Ingest logs and data from Okta - Learn more about Ingesting logs and data from Okta for use in Cortex XSIAM. - Administrator Guide - Cortex XSIAM - Cortex

Ingest logs and data from Okta - Learn more about Ingesting logs and data from Okta for use in Cortex XSIAM. - Administrator Guide - Cortex XSIAM - Cortex - Security Operations

Cortex XSIAM 3.x Documentation

Product

Cortex XSIAM

Creation date

2025-07-15

Last date published

2026-06-04

Feature	Cloud Posture Security	Cloud Runtime Security	Cortex XDR Cloud	Cortex XSIAM NG SIEM, Cortex XSIAM Enterprise, and Cortex XSIAM Premium	Cortex XSIAM Enterprise Plus
Collect Logs	Enabled	Enabled with Data Collection add-on	Enabled with Data Collection add-on	Enabled	Enabled
Collect Configuration	Enabled	Enabled	Enabled with Cloud Posture Security or Cloud Runtime Security add-on	Enabled with Cloud Posture Security or Cloud Runtime Security add-on	Disabled

Prerequisite

Administrator privileges: Your Okta user must have a role capable of creating API tokens, such as Read-only Administrator, Super Administrator, or Organization Administrator. For more information, see the Okta Administrators Documentation.

To receive logs and configuration data from Okta, configure the Data Sources & Integrations settings in Cortex XSIAM. Once enabled, the system immediately begins ingesting activity logs and identity configuration metadata, according to your configuration settings.

Activity logs are searchable in the okta_sso_raw dataset and normalized to xdr_data or saas_audit_logs.

When enabled with a Cloud Posture Security or Cloud Runtime Security add-on, activity logs are also searchable using advanced Identity Security queries using Cortex Query Language (XQL). For more information, see Perform advanced Identity Security investigations using XQL.

Activity logs are also searchable using advanced Identity Security queries using Cortex Query Language (XQL).
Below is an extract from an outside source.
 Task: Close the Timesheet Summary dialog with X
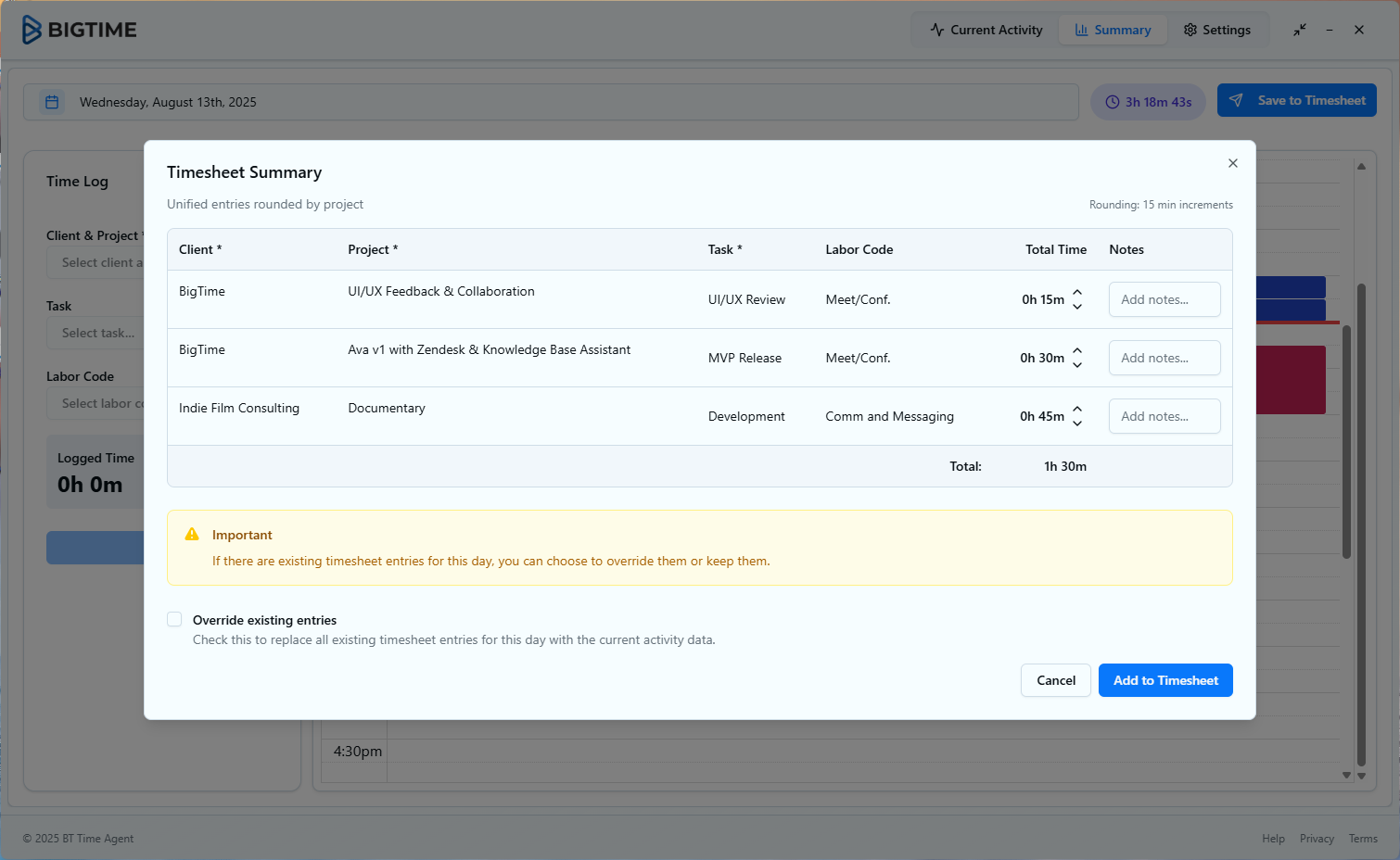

For more information, see Perform advanced Identity Security investigations using XQL.
Configuration data is used for Identity Security visibility and is searchable in Identity Security → Identity Asset Inventory and using the ciem_permissions_with_last_access dataset.

The same Okta domain, API token, and permissions are used for both log and configuration collection, as both features utilize the same Okta API.
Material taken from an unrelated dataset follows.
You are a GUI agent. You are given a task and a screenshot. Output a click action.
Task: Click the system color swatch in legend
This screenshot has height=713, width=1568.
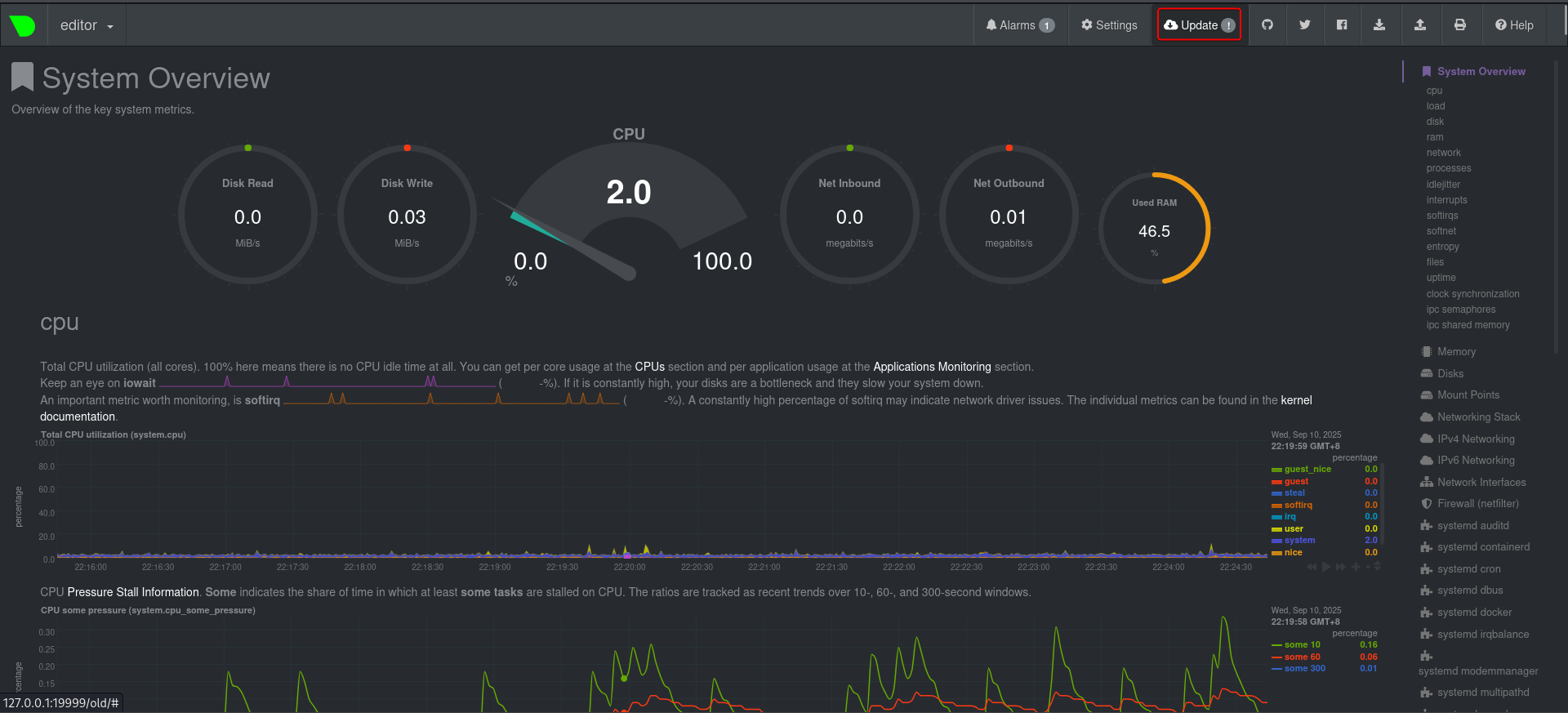pos(1276,541)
Perform these steps in your Okta Admin Console to prepare for the connection.

Identify your Okta Domain:
1. From the Okta Dashboard, click the down arrow under your name in the top-right corner.
2. Copy the Org URL, such as https://example.okta.com, and save it for the Okta Domain field in Cortex XSIAM.
For more information, see the Okta Documentation.
Obtain your authentication token in Okta:
1. Select Security → API → Tokens, and click Create token.
2. Set the following parameters for the token:
  - What do you want your token to be named?: Specify the name for your token, which is used for tracking API calls.
  - API calls made with this token must originate from: Select Any IP.
3. Click Create token. You may need to login to Okta again using your MFA administrator credentials.
4. Your token is successfully created. Copy the Token Value and record it immediately. You will need this for the TOKEN field in Cortex XSIAM. Once you close the dialog box by clicking Ok, got it, you won't be able to access the token again and will have to create a new one if you didn't record it.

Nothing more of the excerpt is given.